23.2105 Performance data.
23.2110 Stall speed.
23.2115 Takeoff performance.
23.2120 Climb requirements.
23.2125 Climb information.
- Using “Takeoff performance” as a further example, we find a discussion on the following: Stall speed safety margins, Minimum control speeds, and climb gradients. Takeoff performance for single-engine and certain low-speed multi-engine airplanes includes determining the ground roll and initial climb distance to 50 feet (15 meters) above the takeoff surface. For certain multi-engine airplanes, takeoff performance consists of a determination of the following distances after a sudden critical loss of thrust, e.g., an aborted takeoff at critical speed, ground roll, and initial climb to 35 feet (11 meters) above the takeoff surface, and takeoff flight path.
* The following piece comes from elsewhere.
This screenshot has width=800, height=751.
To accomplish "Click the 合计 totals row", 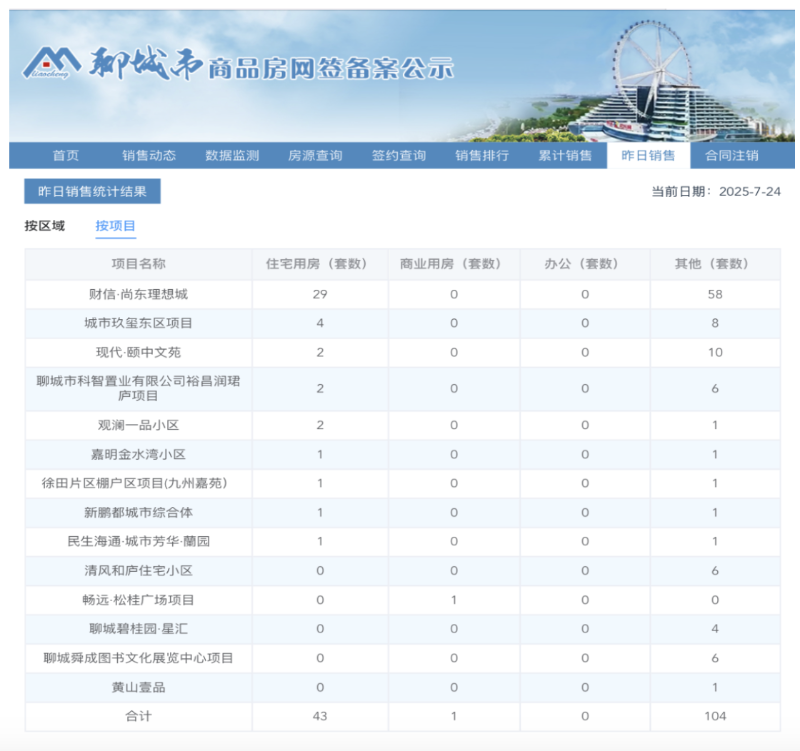I will 137,715.
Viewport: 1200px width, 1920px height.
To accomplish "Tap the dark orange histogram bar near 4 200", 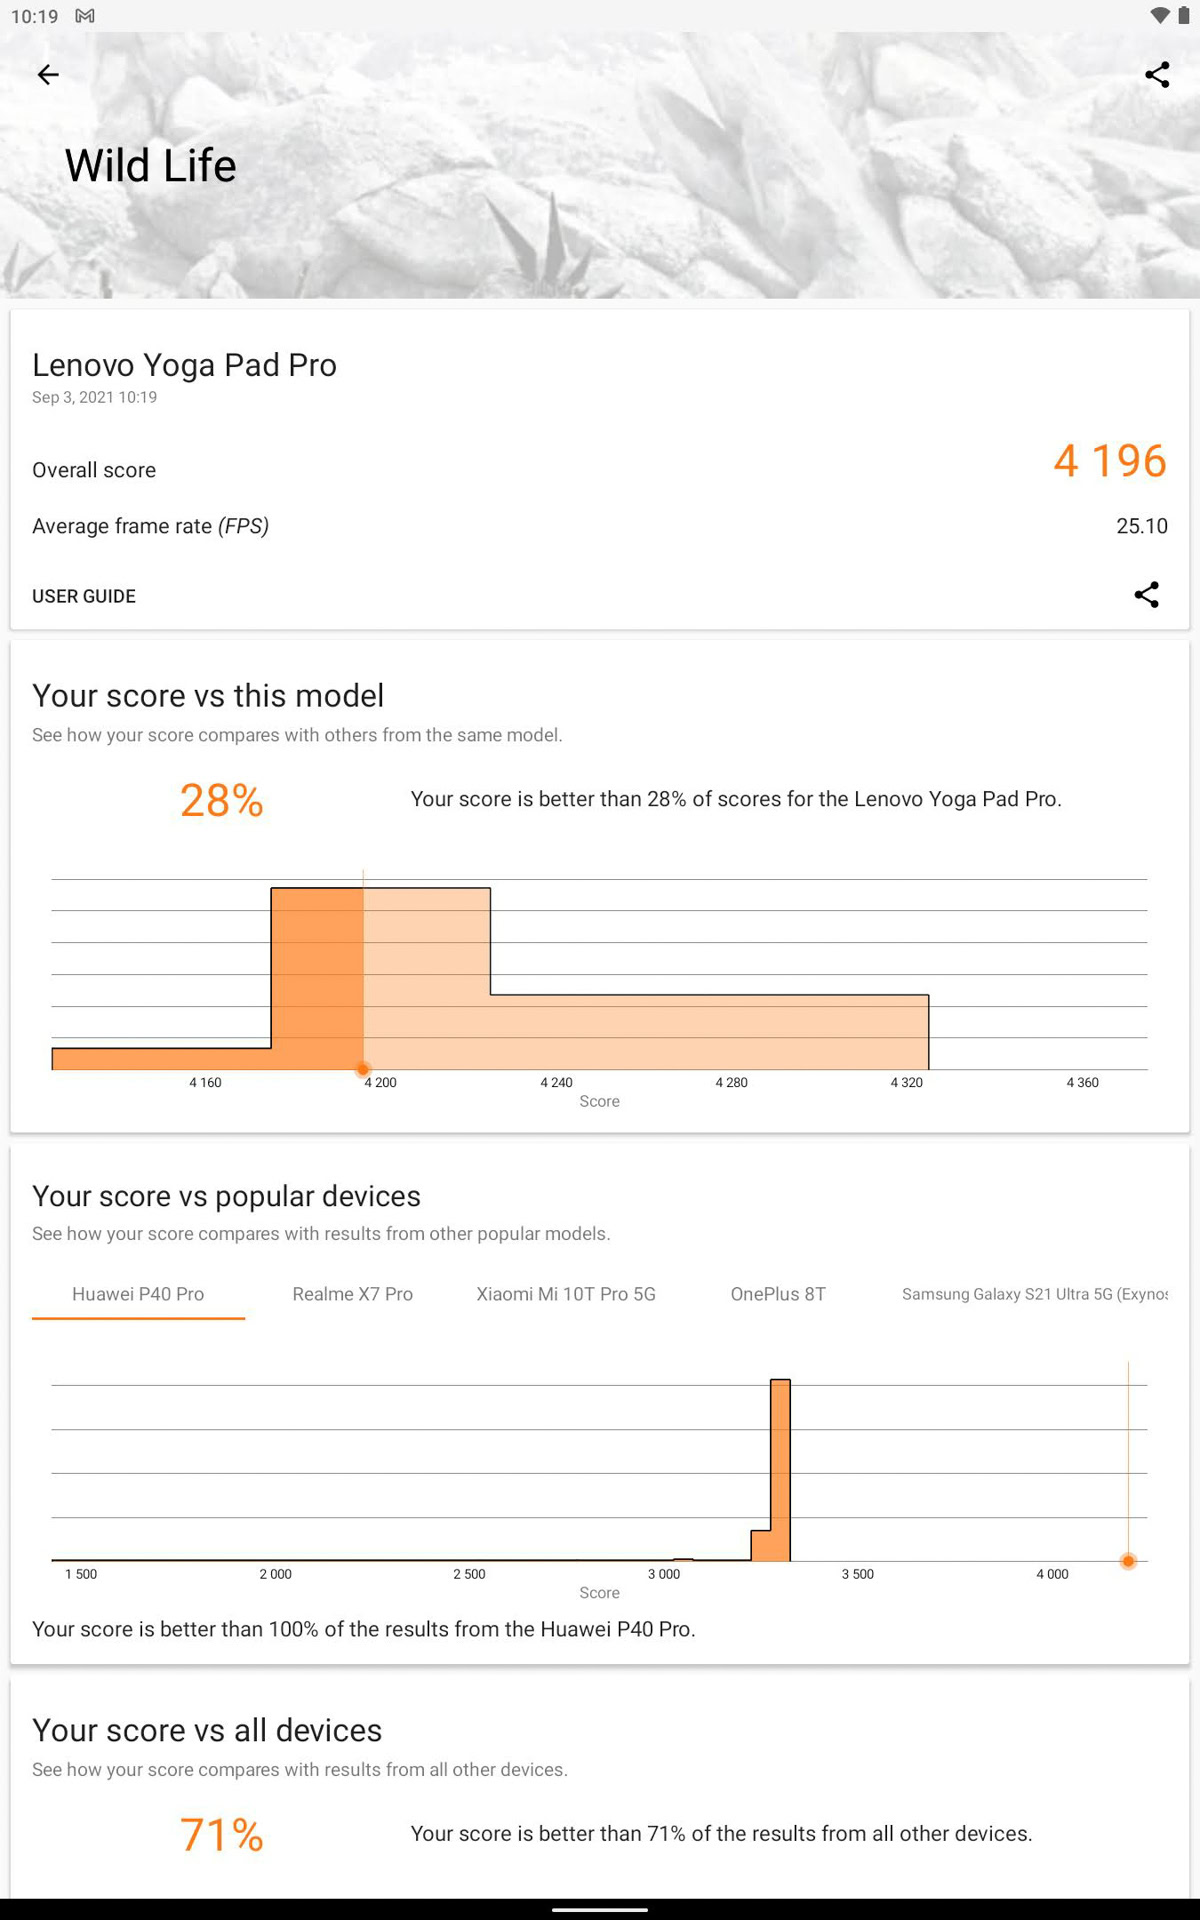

- PART 25 considers AIRWORTHINESS STANDARDS: TRANSPORT CATEGORY AIRPLANES. Like Part 23, the contents include standards for flight performance, flight characteristics, controllability, structural design, powerplants, operating limitations, etc. For example, under “Operating Limitations,” we have (in part) the following:
25.1503 Airspeed limitations: general.
25.1505 Maximum operating limit speed.
25.1507 Maneuvering speed.
25.1511 Flap extended speed.
25.1513 Minimum control speed.
25.1515 Landing gear speeds.
- Using “Landing gear speeds” as a further example, we find a discussion of the established landing gear operating speed or speeds, VLO, which they say may not exceed the speed at which it is safe both to extend and to retract the landing gear, as determined under Part 25.729 or by flight characteristics. They go on further to say that for the aircraft, if the extension speed is not the same as the retraction speed (meaning that the maximum safe retraction of the landing gear may not occur at the same airspeed as for the extension of the gear), the two speeds must be designated as VLOEXT and VLORET, respectively. Finally, they conclude by saying that the established landing gear extended speed VLE may be, at most, the speed at which it is safe to fly with the landing gear secured in the fully extended position.
The introduction of diverse types of UAVs into the aviation spectrum continues to have many concerns for the regulators at the FAA. Could you talk about some of the reasons as to why?
- The Federal Aviation Administration (FAA) has established the Federal Aviation Regulations (FARs) to regulate the use of drones, also known as Unmanned Aircraft Systems (UAS), in the National Airspace System (NAS). Part 107 of the FARs pertains specifically to small UAS operations, which includes commercial and non-recreational use of drones weighing less than 55 lb (24.9 kg). The FAA introduced these regulations recently because of the proliferation of various commercially available drones, some of which were being flown high and fast enough to pose a danger to other aviation operations or the general public.
- While the Part 107 rules are flexible to accommodate future technological innovations, they also impose restrictions on the flight operations of all types of drones for safety considerations. FAR Part 107 sets down a series of “common sense” rules requiring the drone operator to avoid all kinds of crewed aircraft and never operate such a drone carelessly or recklessly.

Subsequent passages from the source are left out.